One day you get a call from your recently widowed mother. “Can you come over here and look at something for me? I just got a thing in the mail that looks like a financial report of some kind. It says Dad had over $1 million in investments!”
Even though this sounds like something out of a bad movie script, it does sometimes happen. Go look at it. You and your mom may be astounded to discover that it is real and she truly is a millionaire. Who knew?
Dealing with unexpected wealth
In all likelihood, the responsibility for handling this new-found wealth will fall on your shoulders, not because your mother is incompetent, but because she feels overwhelmed. She knows nothing about complex financial matters and is not all that anxious to find out about them or how to go about passing on her wealth to her children and grandchildren during her remaining life and after her death. You probably will need to take the lead in her estate planning.
First you need to determine what she has. Since your dad was not a talker, make a thorough search for additional assets. Start with the following:
- Call his bank and ask if he had a safety deposit box; if so, find out what you need to do to access it.
- Check his bank statements, check registers and/or online banking accounts to determine if he was making payments to investment funds, insurance companies, etc.
- Review their latest tax returns to see if he claimed interest or investment income, and if so, from whom.
- Search his desk and bureau drawers, tool boxes, etc. to see if there are any passbooks or other important records.

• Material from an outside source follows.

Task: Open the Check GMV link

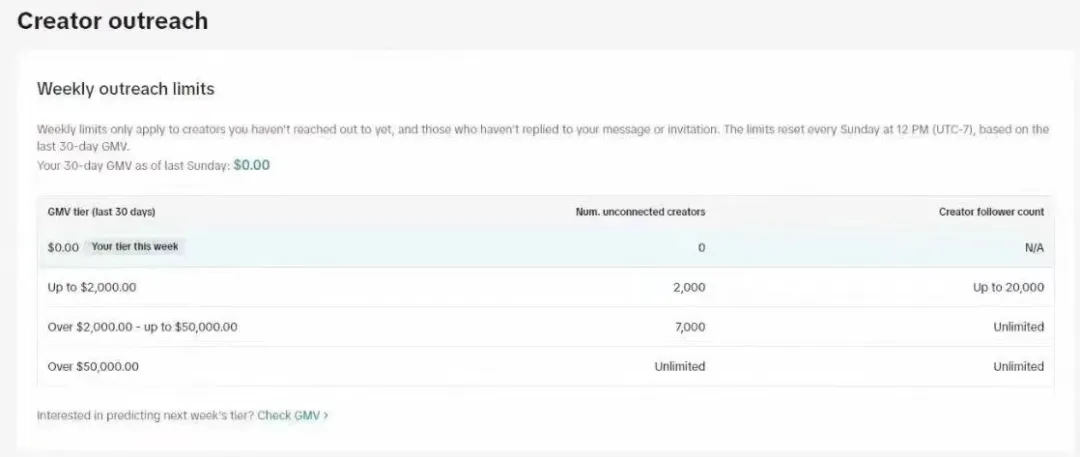Action: pyautogui.click(x=288, y=415)
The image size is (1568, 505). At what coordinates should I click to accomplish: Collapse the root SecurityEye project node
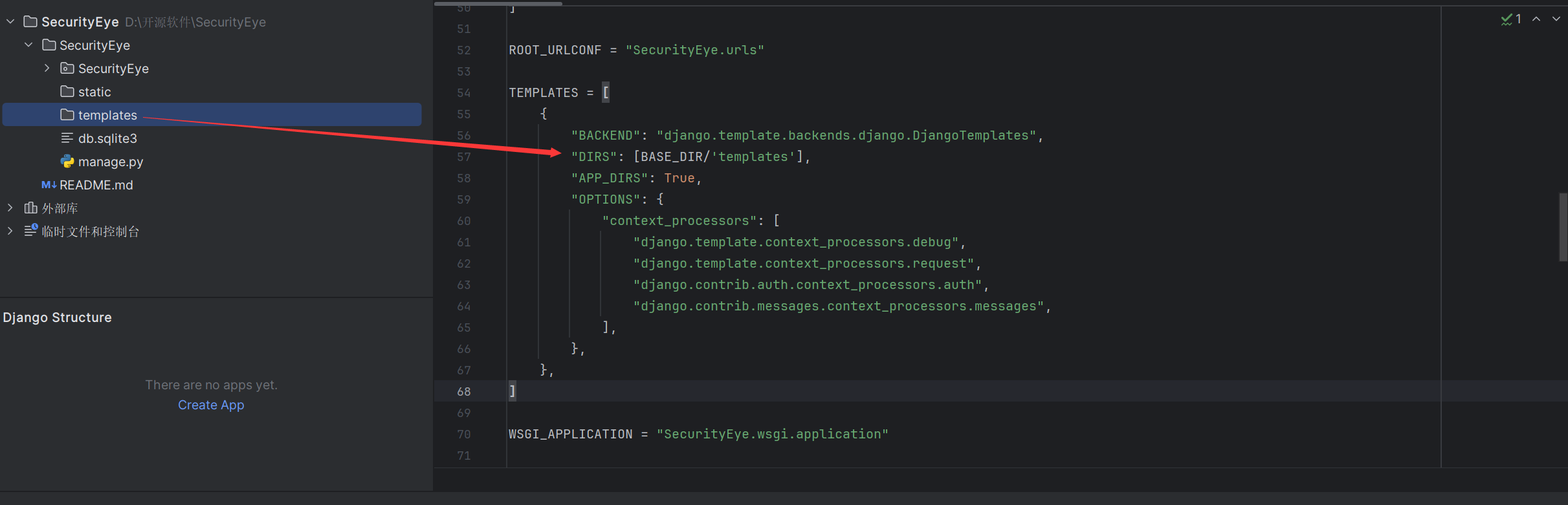pyautogui.click(x=10, y=22)
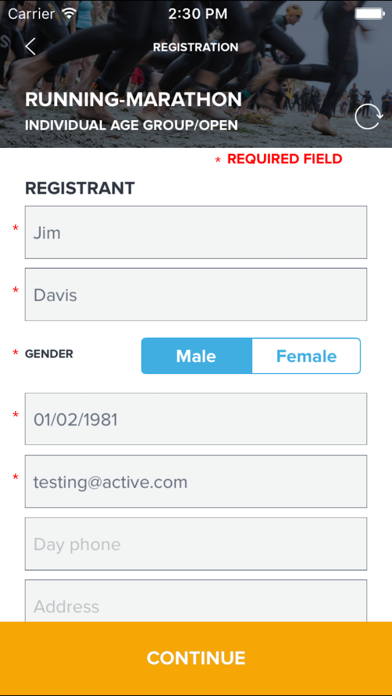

Starting the estate planning process
Once you and your mom know what she has, suggest that you contact a knowledgeable estate planning attorney on her behalf. Some or all of your dad’s investment accounts may come with a financial planner as a built-in bonus, but if not, you may wish to consider contacting an experienced Certified Financial Planner. The attorney will be the quarterback of the team you assemble since he or she will be the person who drafts whatever legal documents your mom ultimately decides she wants.
Accomplishing what she wants
In a high-asset situation such as your mom now finds herself, things can become very complicated very quickly. Depending on what it is that she wants to accomplish now and in the future, she has a variety of options including the following:
- A will
- One or more trusts
- A durable power of attorney giving you or someone else the authority to make financial decisions on her behalf
- A living will, often called an advance directive or health care proxy, stating her wishes regarding her end-of-life care and appointing you or someone else as the person who will make those decisions for her if and when she cannot do so
- Gifts to her family, friends and/or favorite charities during her lifetime
- The purchase of long-term care insurance to help pay for what could be enormous expenses later in her life
Each of these options carries tax and other consequences, and ultimately she may wish to execute a combination of estate planning documents. That is why it is so important for her and you have the advice and counsel of knowledgeable, experienced legal and financial advisors who also will take the time to answer the myriad of questions and concerns that are sure to arise.